OTTAWA (Reuters) – Canada will continue talks with Washington on settling a dispute between Boeing Co (BA.N) and Bombardier Inc (BBDb.TO) regardless of whether a U.S. trade court next week backs a challenge launched by the American company, Prime Minister Justin Trudeau said on Tuesday.
Trudeau said his government would push back against Boeing, which he accused of trying to put thousands of Canadian aerospace employees out of work.
Boeing accuses Bombardier of dumping its new CSeries passenger jet in the U.S. aircraft market, a charge the Canadian firm denies.
A U.S. trade court is due to give a preliminary ruling on Boeing’s complaint on Sept. 25.
“We have been very actively engaged, both directly with Boeing and with the American administration, including governors, congressmen and women and the administration. We will continue to stand up and defend Canadian jobs,” Trudeau told a news conference in Ottawa.

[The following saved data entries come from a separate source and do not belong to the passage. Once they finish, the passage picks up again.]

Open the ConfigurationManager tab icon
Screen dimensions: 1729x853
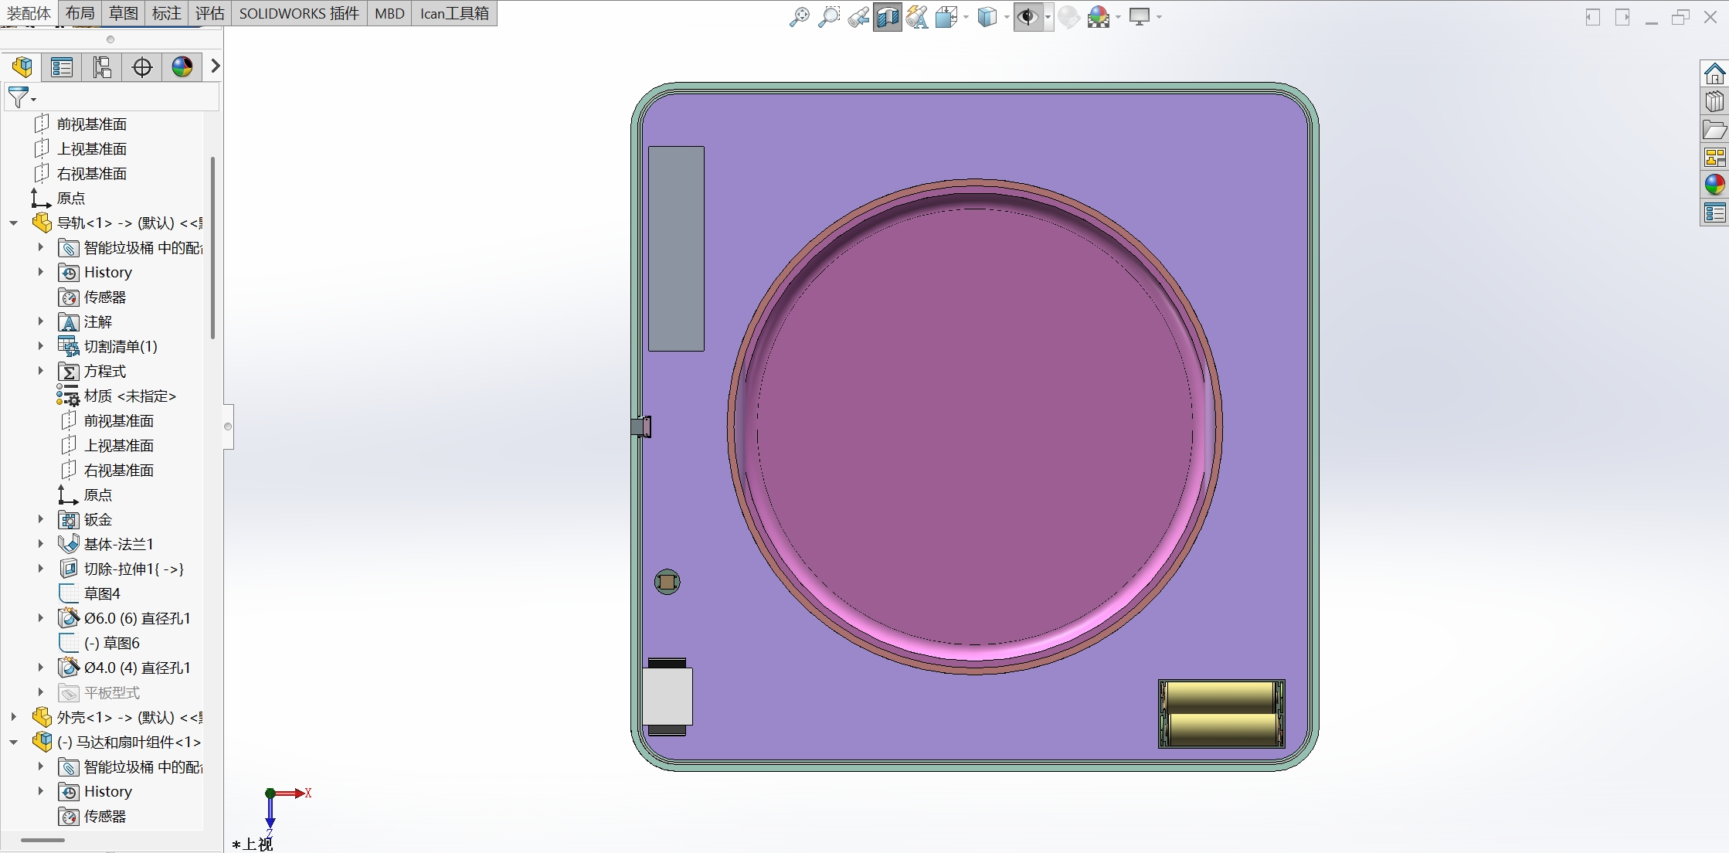[x=102, y=67]
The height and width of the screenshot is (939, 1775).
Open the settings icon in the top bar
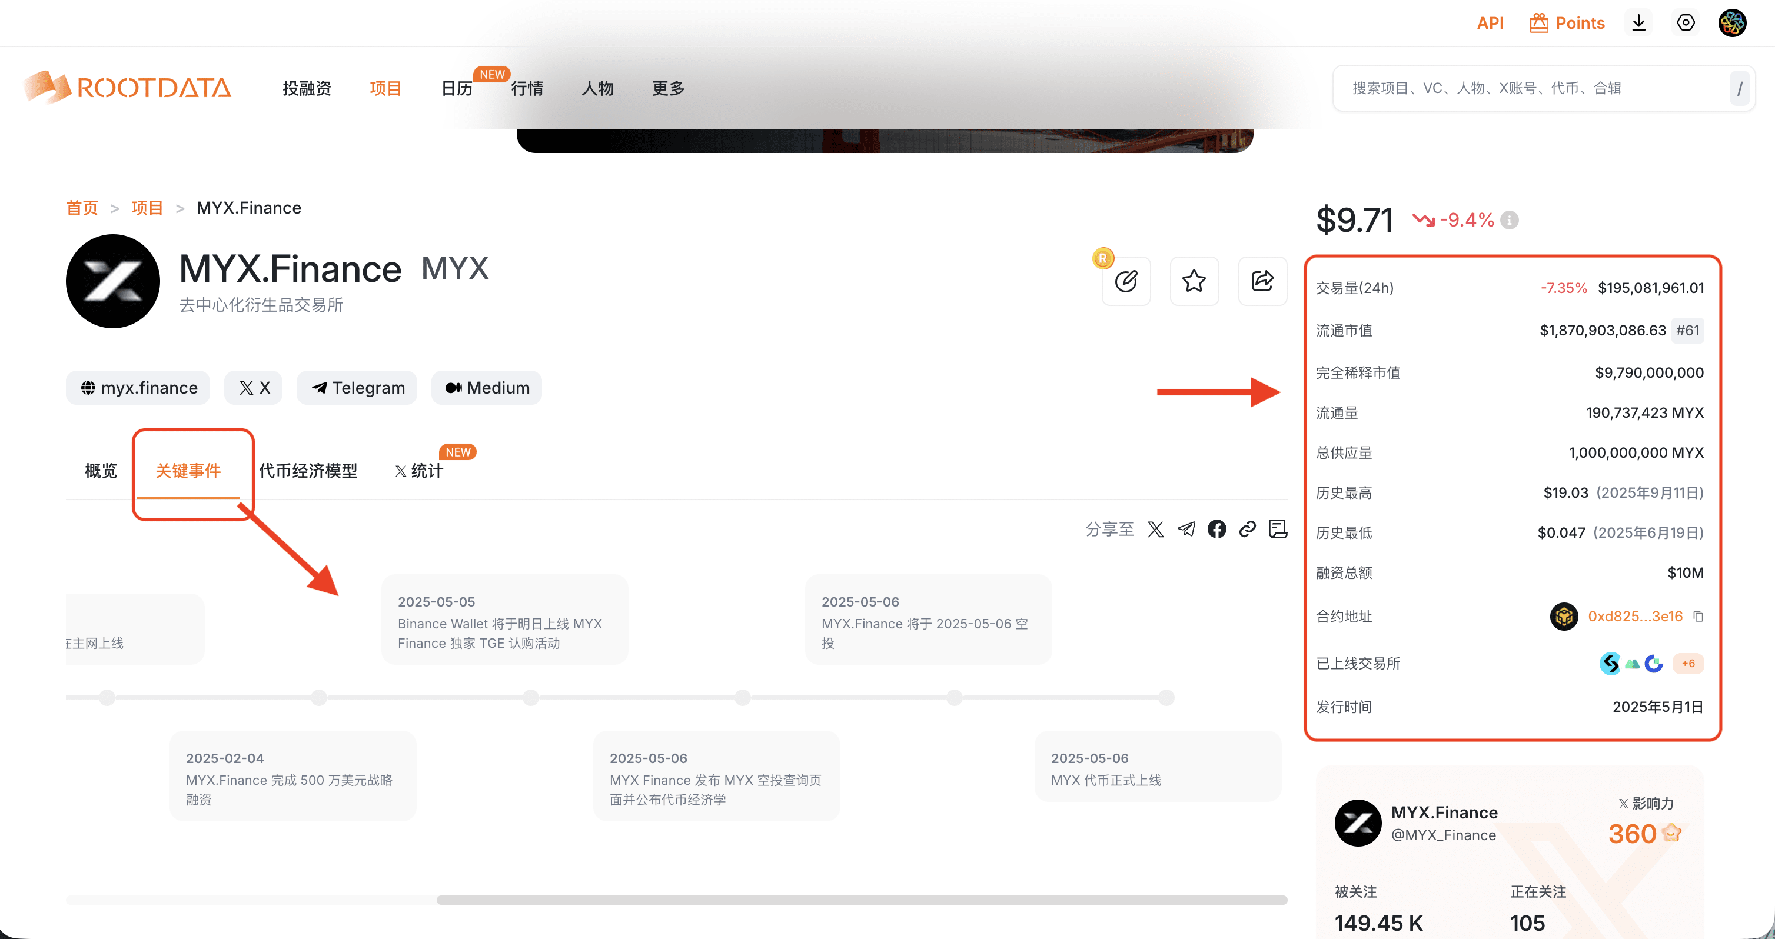(x=1685, y=23)
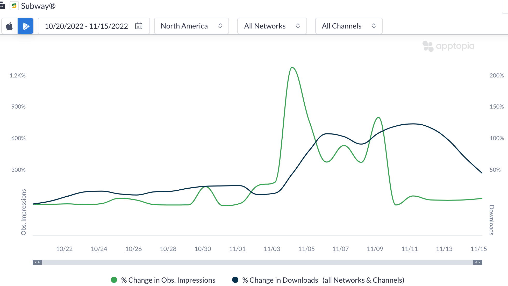Toggle % Change in Downloads legend series
Viewport: 508px width, 286px height.
tap(280, 280)
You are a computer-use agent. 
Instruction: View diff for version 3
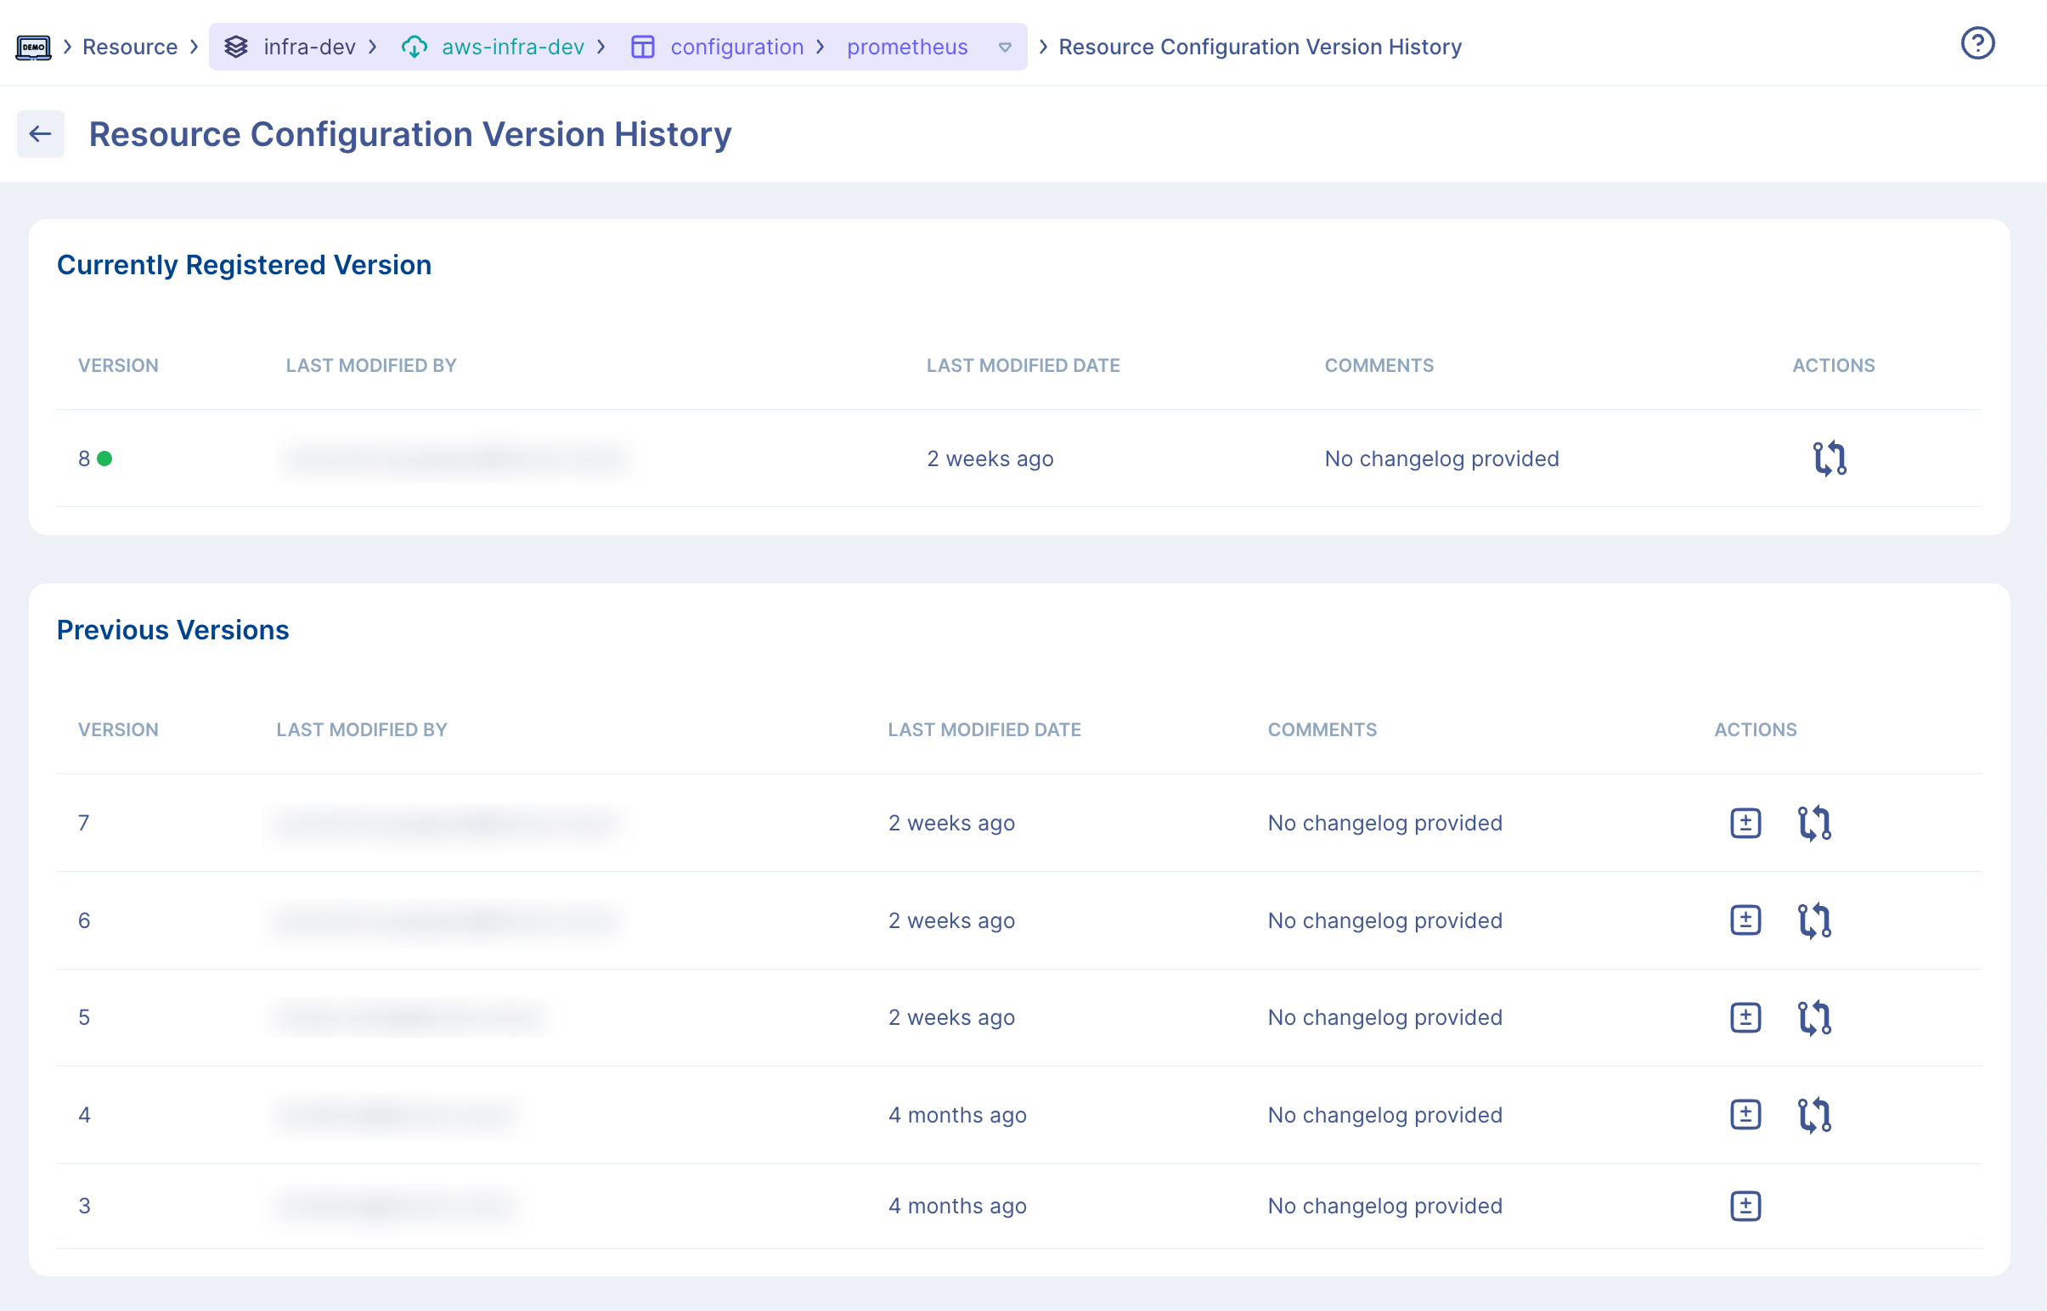(1745, 1205)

He added that Canada was disappointed that Boeing walked away from negotiations ahead of the preliminary ruling, but said discussions will continue regardless of the ruling.
Trudeau said on Monday that Canada would not talk to Boeing about a proposed purchase of 18 F-18 Super Hornet fighter jets until the firm had dropped its challenge.
Canada last month tried to end the dispute by suggesting it could withdraw a threat not to buy the Super Hornets if Boeing withdrew the challenge, sources said, but Boeing rejected the idea.
Trudeau said Canada would consider its options to find an interim solution to equip Canadian forces while the dispute continued.
“We have a capability gap, we cannot fulfill our obligations toward both NORAD and NATO at this point, and we need to fix that,” he said.